[ASSIGNMENT]
From the opening line of the records through the line bearing "Click the pie", set down every line exactly.
◆ ◆ ◆ ◆ ◆
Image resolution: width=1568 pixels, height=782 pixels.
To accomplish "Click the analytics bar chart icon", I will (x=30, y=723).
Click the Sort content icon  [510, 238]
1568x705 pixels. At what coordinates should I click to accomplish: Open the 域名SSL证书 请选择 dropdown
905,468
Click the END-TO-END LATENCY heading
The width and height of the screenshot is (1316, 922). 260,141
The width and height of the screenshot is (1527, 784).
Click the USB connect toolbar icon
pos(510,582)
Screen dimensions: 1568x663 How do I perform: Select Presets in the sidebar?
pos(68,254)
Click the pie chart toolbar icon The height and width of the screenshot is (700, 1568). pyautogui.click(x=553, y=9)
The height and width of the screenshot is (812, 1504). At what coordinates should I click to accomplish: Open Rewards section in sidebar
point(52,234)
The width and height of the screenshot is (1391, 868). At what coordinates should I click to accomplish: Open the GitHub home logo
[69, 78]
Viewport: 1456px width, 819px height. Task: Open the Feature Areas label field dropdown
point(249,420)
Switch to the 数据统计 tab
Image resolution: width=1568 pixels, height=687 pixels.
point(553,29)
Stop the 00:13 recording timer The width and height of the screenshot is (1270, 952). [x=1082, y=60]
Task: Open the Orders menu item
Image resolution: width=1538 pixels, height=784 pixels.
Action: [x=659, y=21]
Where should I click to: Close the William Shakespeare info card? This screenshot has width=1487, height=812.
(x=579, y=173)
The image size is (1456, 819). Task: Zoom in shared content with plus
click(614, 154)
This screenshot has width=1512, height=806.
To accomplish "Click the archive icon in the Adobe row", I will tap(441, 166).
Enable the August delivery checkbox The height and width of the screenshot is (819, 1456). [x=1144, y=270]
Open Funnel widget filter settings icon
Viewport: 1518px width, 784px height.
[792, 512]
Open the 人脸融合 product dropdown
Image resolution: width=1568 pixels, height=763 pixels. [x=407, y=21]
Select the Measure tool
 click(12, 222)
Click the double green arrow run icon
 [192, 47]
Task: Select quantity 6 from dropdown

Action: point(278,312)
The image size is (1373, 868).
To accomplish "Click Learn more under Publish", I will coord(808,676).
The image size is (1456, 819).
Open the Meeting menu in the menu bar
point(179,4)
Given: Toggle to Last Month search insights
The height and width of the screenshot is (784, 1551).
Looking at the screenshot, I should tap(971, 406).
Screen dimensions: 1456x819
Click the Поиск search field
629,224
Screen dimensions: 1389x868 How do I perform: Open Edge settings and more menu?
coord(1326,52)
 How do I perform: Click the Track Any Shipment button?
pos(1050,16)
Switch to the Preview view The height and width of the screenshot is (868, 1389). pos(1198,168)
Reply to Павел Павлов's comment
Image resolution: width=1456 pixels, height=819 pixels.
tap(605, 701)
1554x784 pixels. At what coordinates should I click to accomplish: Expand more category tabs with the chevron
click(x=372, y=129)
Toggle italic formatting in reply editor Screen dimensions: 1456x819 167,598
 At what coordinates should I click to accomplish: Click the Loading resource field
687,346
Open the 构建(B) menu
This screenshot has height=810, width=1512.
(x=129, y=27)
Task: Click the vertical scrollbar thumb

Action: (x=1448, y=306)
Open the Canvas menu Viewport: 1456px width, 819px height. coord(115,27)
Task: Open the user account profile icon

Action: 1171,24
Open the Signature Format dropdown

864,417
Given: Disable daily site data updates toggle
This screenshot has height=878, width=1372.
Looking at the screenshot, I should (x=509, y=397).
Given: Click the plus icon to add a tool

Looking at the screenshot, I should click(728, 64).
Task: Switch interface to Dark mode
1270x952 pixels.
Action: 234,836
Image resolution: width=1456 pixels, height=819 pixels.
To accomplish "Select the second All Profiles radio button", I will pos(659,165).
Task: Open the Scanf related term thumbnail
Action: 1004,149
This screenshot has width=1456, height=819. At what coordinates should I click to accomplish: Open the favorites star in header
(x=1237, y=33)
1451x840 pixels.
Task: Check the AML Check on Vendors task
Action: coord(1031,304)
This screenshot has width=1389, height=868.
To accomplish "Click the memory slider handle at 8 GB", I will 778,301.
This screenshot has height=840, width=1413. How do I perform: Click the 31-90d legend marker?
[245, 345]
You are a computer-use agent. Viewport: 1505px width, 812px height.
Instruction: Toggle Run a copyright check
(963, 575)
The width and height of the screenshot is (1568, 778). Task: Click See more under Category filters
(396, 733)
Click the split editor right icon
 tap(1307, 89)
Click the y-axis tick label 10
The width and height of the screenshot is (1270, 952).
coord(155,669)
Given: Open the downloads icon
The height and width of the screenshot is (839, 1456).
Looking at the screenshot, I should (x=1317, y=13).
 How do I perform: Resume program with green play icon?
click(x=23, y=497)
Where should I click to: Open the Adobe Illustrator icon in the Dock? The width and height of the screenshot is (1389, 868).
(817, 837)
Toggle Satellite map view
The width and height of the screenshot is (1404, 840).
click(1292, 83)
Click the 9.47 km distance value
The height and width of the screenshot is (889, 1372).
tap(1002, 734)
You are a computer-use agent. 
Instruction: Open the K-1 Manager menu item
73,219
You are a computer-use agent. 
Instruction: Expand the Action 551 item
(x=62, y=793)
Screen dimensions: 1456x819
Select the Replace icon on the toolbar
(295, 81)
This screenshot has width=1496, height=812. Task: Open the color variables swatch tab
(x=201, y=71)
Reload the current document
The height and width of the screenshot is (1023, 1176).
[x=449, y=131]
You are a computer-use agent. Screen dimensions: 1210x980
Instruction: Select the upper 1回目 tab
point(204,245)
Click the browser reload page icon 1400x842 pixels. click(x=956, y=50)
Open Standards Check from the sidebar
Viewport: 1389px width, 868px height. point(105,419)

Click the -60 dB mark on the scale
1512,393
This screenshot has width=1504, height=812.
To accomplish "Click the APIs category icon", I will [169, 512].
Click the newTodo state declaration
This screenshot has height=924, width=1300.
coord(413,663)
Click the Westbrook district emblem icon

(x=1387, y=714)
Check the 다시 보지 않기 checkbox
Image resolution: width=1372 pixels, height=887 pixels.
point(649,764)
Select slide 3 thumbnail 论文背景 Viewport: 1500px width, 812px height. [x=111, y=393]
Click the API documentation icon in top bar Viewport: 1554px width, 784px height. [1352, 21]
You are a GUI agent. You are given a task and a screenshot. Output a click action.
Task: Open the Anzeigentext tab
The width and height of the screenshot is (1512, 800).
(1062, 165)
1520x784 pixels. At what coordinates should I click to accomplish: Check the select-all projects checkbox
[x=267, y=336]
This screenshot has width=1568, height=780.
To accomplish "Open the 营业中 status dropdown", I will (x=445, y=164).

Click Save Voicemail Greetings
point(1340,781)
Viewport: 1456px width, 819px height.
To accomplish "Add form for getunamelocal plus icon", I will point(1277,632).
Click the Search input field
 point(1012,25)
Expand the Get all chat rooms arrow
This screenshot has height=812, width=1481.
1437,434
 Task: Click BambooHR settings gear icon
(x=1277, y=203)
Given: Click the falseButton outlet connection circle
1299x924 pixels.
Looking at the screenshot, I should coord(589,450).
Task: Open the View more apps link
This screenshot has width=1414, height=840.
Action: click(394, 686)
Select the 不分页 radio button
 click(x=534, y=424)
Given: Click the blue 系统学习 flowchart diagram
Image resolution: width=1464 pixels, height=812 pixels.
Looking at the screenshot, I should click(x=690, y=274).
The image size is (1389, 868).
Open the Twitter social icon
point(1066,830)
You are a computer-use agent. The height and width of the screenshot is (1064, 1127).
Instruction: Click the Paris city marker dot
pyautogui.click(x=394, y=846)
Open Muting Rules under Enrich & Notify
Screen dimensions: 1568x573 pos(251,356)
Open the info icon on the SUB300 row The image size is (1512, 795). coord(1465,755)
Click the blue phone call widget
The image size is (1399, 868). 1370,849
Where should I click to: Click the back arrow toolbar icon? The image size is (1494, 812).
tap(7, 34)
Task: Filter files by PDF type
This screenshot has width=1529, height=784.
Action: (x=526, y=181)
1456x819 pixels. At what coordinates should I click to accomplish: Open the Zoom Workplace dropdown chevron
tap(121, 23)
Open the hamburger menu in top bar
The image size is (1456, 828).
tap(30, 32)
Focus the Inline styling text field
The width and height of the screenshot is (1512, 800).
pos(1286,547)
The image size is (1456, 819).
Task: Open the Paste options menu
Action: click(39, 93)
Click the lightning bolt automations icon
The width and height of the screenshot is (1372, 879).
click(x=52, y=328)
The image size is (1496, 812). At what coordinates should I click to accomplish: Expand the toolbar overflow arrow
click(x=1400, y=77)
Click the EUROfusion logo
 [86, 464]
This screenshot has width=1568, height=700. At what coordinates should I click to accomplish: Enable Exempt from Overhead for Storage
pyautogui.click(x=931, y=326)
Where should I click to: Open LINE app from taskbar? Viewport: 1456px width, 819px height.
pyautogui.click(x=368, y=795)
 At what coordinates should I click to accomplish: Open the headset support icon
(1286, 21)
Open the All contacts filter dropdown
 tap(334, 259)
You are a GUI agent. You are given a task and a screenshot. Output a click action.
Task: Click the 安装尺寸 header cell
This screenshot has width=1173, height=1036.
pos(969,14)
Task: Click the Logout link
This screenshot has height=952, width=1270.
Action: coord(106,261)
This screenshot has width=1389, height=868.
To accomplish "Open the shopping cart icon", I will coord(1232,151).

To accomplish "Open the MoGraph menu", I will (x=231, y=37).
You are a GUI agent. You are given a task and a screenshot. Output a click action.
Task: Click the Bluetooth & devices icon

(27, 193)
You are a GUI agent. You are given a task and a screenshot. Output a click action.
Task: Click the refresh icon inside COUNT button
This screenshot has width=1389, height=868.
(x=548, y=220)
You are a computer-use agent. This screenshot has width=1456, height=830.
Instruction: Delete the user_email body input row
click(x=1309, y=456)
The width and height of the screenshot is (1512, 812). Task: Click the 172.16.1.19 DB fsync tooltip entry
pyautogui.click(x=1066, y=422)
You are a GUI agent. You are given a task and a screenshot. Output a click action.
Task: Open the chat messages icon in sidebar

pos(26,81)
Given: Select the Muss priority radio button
◆ ◆ ◆ ◆ ◆
[RESULT OF THIS TASK]
Image resolution: width=1568 pixels, height=782 pixels.
To accomplish "Click the analytics bar chart icon", I will (x=30, y=723).
Click the Sort content icon  [510, 238]
1568x705 pixels. At what coordinates should I click to accomplish: Open the 域名SSL证书 请选择 dropdown
905,468
Click the END-TO-END LATENCY heading
The width and height of the screenshot is (1316, 922). 260,141
The width and height of the screenshot is (1527, 784).
Click the USB connect toolbar icon
pos(510,582)
Screen dimensions: 1568x663 How do I perform: Select Presets in the sidebar?
pos(68,254)
Click the pie chart toolbar icon The height and width of the screenshot is (700, 1568). pyautogui.click(x=553, y=9)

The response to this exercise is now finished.